Great Neck Gas Station Trouble


GasStation_122614AThe troubles began three years ago and continue for Great Neck Plaza Getty gas station owner Fernando Cerff as he struggles to keep his business going after 35 years at the intersection where Cutter Mill Road meets Bayview Avenue.

The Getty Oil Corporation, in filing for bankruptcy in 2011, caused his leasing arrangement to be switched to a company in Connecticut, Alliance Energy, and he now finds his monthly payments to be escalating out of control.

Also complicating things for Cerff, who came to the United States from Peru in 1970 and lives with wife Mariza in the Plaza, is his claim that Getty owes him over $60,000 in down payment, interest and commission fees and that no one seems to know where that money is.

A new problem surfaced last week on a far more personal level for Cerff who has two daughters (Maria and Georgina) and a son, Fernando, Jr., The Cerffs also have three grand­children (Carlo, Juliana and Gabriela).
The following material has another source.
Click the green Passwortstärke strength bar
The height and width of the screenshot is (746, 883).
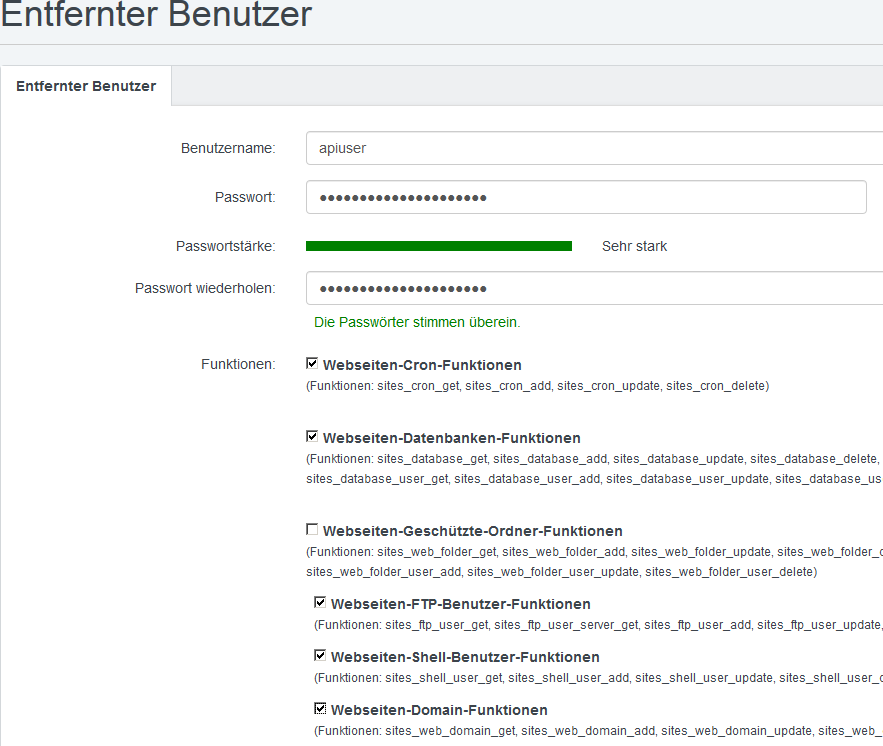coord(440,245)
Cerff’s replica of the Statue of Liberty, which he proudly displayed on the top of his station until it was stolen in the 1990’s, returned, remounted, torn apart by vandals, rebuilt and loaned to the North Shore Hebrew Academy in Kings Point, is gone again.

No one seems to know where it is or whether it even still exists.

Much of Cerf’s anger over the situation his business is in is directed at Alliance Energy, who were not available to speak

Rents are the issue, Cerf said.

Cerff admits that many of his fellow station owners are also hurting financially. He’s part of a class action suit to recover his money from Getty.

I cannot move. Where would I go? All my customers are here. I love Great Neck. It’s a beautiful town.”

When a photographer went to the North Shore Academy last week to take a picture of Cerff’s statue, which he had loaned to the school at the request of a former school employee after 9/11 so that the children could appreciate it, no one at the Academy could say for sure what had become of it.

Asked why he first decided to display the statue on his roof, Cerff answered. “I had a kind of guilty conscience. I came to this country and I had a lot of good things happen to me and I never went into the army. I tried to join, but I was an illegal alien at the time. So I wanted to do something nice, you know?”

“I bought the statue in rough form and I painted it and added lights,” he said of the almost seven foot Fiberglas structure. Cerff  added that the statue was eventually stolen and the story was eventually written up in a newspaper and everybody was looking for it.

Eventually the statue was just dumped near-by and when Cerff got it back it had been broken into four pieces. Cerff repaired it, added a wood and Styrofoam base to the make the statue almost 10 feet high, and put it back on the roof. Police were never involved, just a neighborhood searh by friends and neighbors.

“Everyday when I came to work the first thing I did was check to see if it was still there, ” he recalled. “One day (after about two years) I lifted my head to look and the statue was not there. I went up to the roof and it was in 40 pieces. Everything was broken.”